Under the Mountain under the Stars

Posted on April 1, 2012 by


Living in Georgia will definitely change your ideas about vacation. Words like comfort, adventure, and safety begin to melt like a Dali painting or lose their meaning completely. Things you may have never considered doing become not only normal but altogether every day. This is about the time that hitchhiking through Nagorno-Karabakh with nothing more than a sleeping bag and a few tetri looks like a great way to spend the winter holidays.

Just after Christmas I embarked from my CouchSurfer’s apartment in Yerevan for the experiment of a lifetime. A year in Russia and a year in Georgia under my belt; what better case study is there of influence and culture than a few weeks interacting with as many Armenians as possible?

* STATED GOAL 1 *
Repeat the passage of the travel post starting with "Posted on April" and going on through "the winter holidays.".

* DATA PROVIDED *
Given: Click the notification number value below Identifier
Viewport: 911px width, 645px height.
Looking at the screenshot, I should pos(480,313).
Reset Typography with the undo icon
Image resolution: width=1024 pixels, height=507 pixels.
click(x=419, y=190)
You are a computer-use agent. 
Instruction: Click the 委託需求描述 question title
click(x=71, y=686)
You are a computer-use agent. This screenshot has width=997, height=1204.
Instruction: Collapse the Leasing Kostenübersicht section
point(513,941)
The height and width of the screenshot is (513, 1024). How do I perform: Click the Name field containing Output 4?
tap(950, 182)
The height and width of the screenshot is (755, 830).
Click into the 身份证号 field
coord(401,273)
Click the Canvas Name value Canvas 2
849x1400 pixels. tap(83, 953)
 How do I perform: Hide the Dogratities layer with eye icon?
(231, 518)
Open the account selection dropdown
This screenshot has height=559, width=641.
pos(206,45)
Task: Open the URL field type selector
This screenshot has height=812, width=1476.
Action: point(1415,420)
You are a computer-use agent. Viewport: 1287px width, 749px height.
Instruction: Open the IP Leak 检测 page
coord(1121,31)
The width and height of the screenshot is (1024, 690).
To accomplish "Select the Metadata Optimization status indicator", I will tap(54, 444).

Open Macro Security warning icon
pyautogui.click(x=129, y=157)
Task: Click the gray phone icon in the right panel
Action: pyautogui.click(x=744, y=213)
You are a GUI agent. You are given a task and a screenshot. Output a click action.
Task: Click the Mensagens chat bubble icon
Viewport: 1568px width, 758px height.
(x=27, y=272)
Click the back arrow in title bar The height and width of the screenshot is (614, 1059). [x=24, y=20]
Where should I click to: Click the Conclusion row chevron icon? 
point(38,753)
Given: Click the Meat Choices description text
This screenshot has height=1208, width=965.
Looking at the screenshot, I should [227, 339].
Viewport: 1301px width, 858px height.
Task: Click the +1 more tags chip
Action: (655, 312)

* STATED GOAL 2 *
Reproduce the lines of the listing starting with the line with "You are a computer-use agent. This" and going on through the line with "tap(950, 182)".

* ANSWER 1 *
Posted on April 1, 2012 by


Living in Georgia will definitely change your ideas about vacation. Words like comfort, adventure, and safety begin to melt like a Dali painting or lose their meaning completely. Things you may have never considered doing become not only normal but altogether every day. This is about the time that hitchhiking through Nagorno-Karabakh with nothing more than a sleeping bag and a few tetri looks like a great way to spend the winter holidays.

* ANSWER 2 *
You are a computer-use agent. This screenshot has width=997, height=1204.
Instruction: Collapse the Leasing Kostenübersicht section
point(513,941)
The height and width of the screenshot is (513, 1024). How do I perform: Click the Name field containing Output 4?
tap(950, 182)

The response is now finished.